If you plan to write applications that utilize Spark, you will need to install the Spark operator before deploying your Cloudflow application.

The only Cloudflow compatible Spark operator is a fork maintained by Lightbend. See Backported Fix for Spark 2.4.5 for more details.

Add the Spark Helm chart repository and update the local index.

helm repo add incubator https://charts.helm.sh/incubator
helm repo update

Before installing the Helm chart, we will need to prepare a value.yaml file, it overrides the default values in the Spark Helm chart.

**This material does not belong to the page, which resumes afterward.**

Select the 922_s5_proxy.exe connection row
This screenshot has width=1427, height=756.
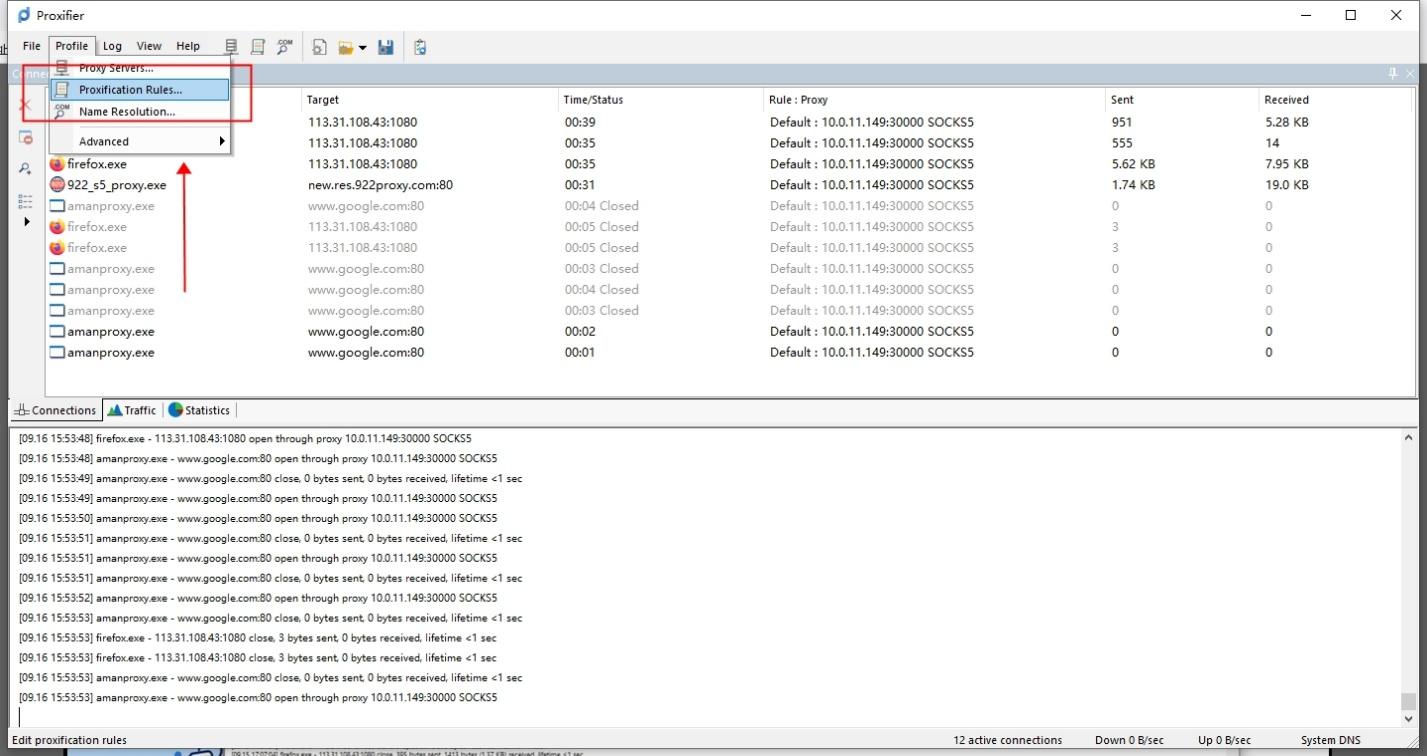[116, 185]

cat > spark-values.yaml << EOF
rbac:
  create: true
serviceAccounts:
  sparkoperator:
    create: true
    name: cloudflow-spark-operator
  spark:
    create: true
    name: cloudflow-spark

enableWebhook: true
enableMetrics: true

controllerThreads: 10
installCrds: true
metricsPort: 10254
metricsEndpoint: "/metrics"
metricsPrefix: ""
resyncInterval: 30
webhookPort: 8080
sparkJobNamespace: ""
operatorVersion: latest
---
kind: Service
apiVersion: v1
metadata:
  name: cloudflow-webhook
  labels:
    app.kubernetes.io/name: sparkoperator
spec:
  selector:
    app.kubernetes.io/name: sparkoperator
EOF

Now we can install the Spark operator using Helm. Note that we use a specific version of the Spark operator Helm chart.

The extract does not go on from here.